::: Texto extraído

CONTORNANDO AS LIMITAÇÕES TECNOLÓGICAS


O uso do meio digital como ambiente de ensino – intensificado por força da pandemia – gerou investimentos significativos para que escolas públicas fornecessem os meios necessários para que os estudantes pudessem participar das aulas. Em São Paulo, a Secretaria Municipal de Educação publicou a resolução nº 10, de 22 de abril de 2021, comprometendo-se a fornecer um tablet equipado com fone de ouvido, microfone, capa protetora, cabo USB, carregador e chip com dados móveis já instalado para os estudantes matriculados nas Unidades de Ensino Fundamental e Médio da Rede Municipal de Ensino.


Em parágrafo único, a Resolução menciona que o uso do equipamento deve ser exclusivamente pedagógico, “razão pela qual há bloqueios para sites que não sejam pedagógicos e/ou indicados pelos professores, cujo cumprimento deverá ser fiscalizado pela respectiva Diretoria Regional de Educação”. O NIC.br, órgão criado para implementar as decisões e os projetos do Comitê Gestor da Internet no Brasil (CGI), relata investimentos realizados para a aquisição de hardwares, chips, softwares para garantir aos estudantes um ambiente digital seguro para navegação, por meio de conexão privada, portanto, inviolável. No entanto, denúncias veículadas na grande mídia relatam que equipamentos fornecidos para alunos da rede pública no Paraná permitiam acesso à pornografia. Em sessão plenária realizada no TCMSP, o conselheiro Maurício Faria demonstrou a existência de uma série de tutoriais em vídeo – de livre acesso por redes sociais – fornecendo o passo a passo para o desbloqueio dos equipamentos fornecidos a estudantes de escolas públicas.

::::::
::: Dados registrados

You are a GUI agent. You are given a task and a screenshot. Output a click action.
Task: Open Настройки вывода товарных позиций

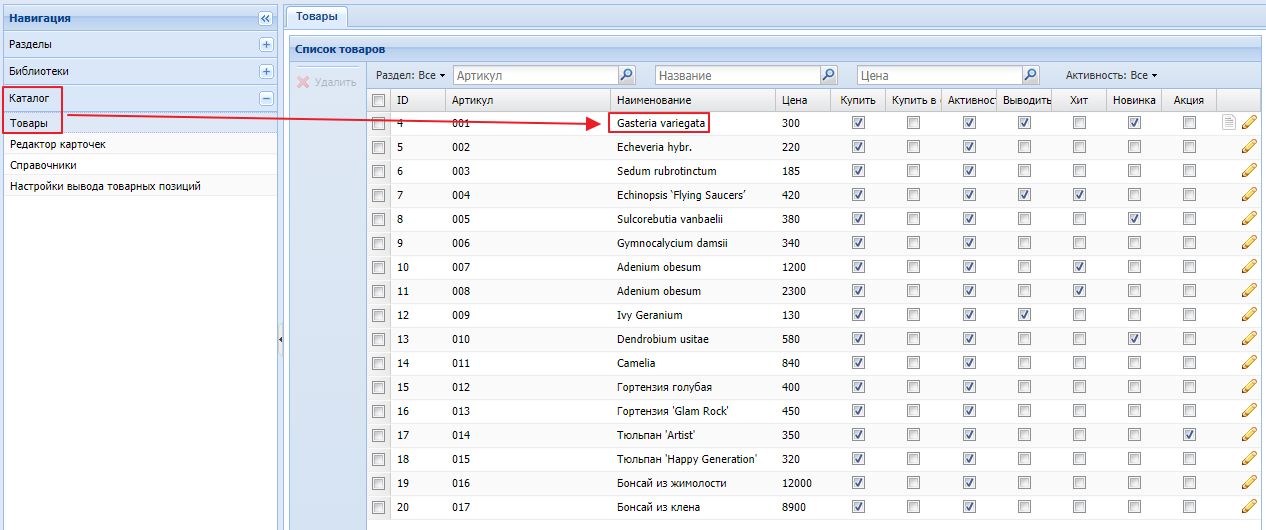click(x=105, y=186)
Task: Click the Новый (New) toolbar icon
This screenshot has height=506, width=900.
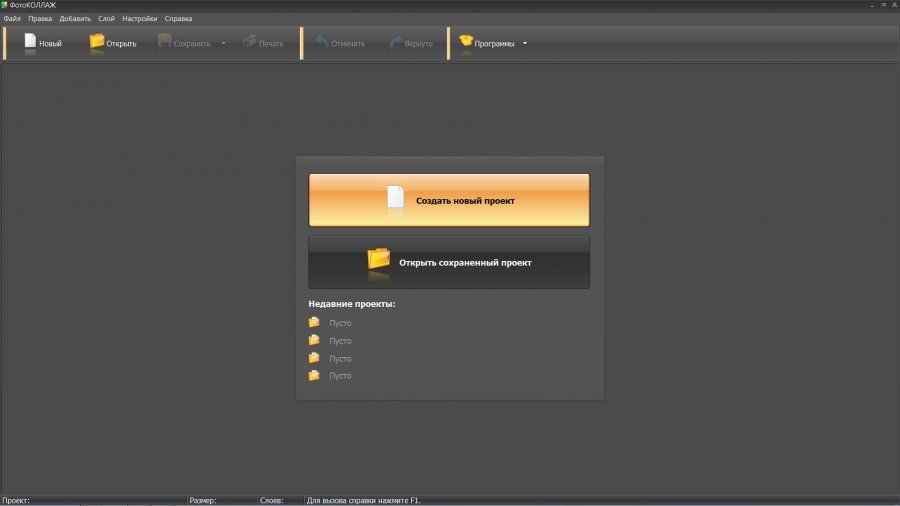Action: point(30,42)
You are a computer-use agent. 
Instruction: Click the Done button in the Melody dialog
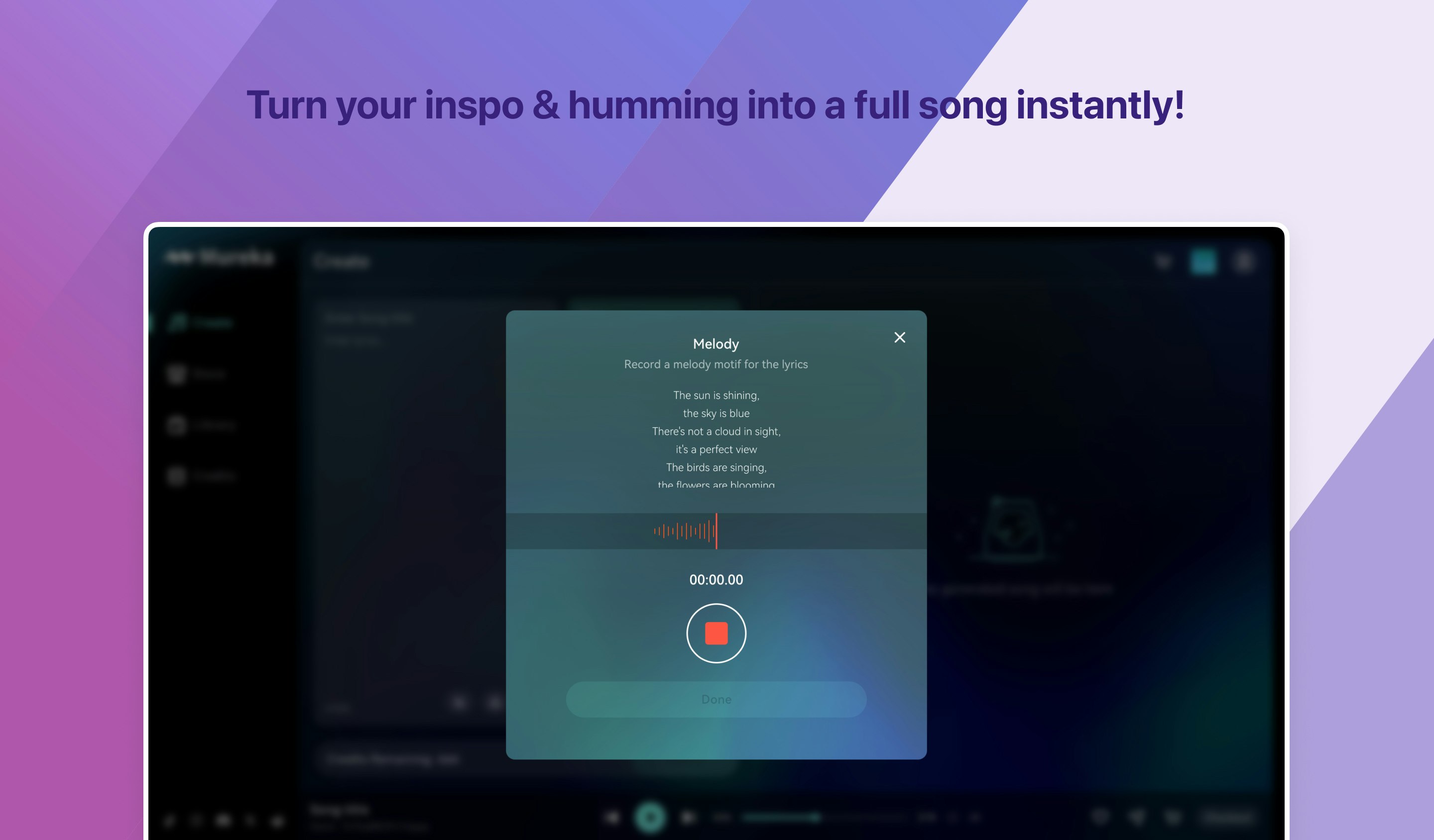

::::::

__Tarefas a cumprir__:
1. No texto sobre os tablets para estudantes, qual conselheiro mostrou, em sessão plenária no TCMSP, tutoriais em vídeo para desbloquear os equipamentos?
2. Retome o texto sobre os tablets para estudantes e escreva a continuação a partir da última frase apresentada.

__Respostas abaixo__:
1. O conselheiro Maurício Faria.

2.
O PAPEL DOS TRIBUNAIS DE CONTAS
Estamos diante de um desafio comportamental. É necessário um esforço amplo das autoridades, da mídia, daqueles que produzem informação, das empresas proprietárias das redes sociais na direção de prezar pelo direito fundamental à vida, ao invés da disseminação irresponsável de expressões que fazem apologia à violência e à morte. Os Tribunais de Contas precisam se engajar neste desafio e verificar, mediante inspeções dirigidas a este fim, se os filtros para conteúdo indevido estão efetivamente instalados nos roteadores das escolas públicas e se os softwares que impedem o acesso a material violento estejam habilitados em todos os computadores e tablets utilizados pelos estudantes.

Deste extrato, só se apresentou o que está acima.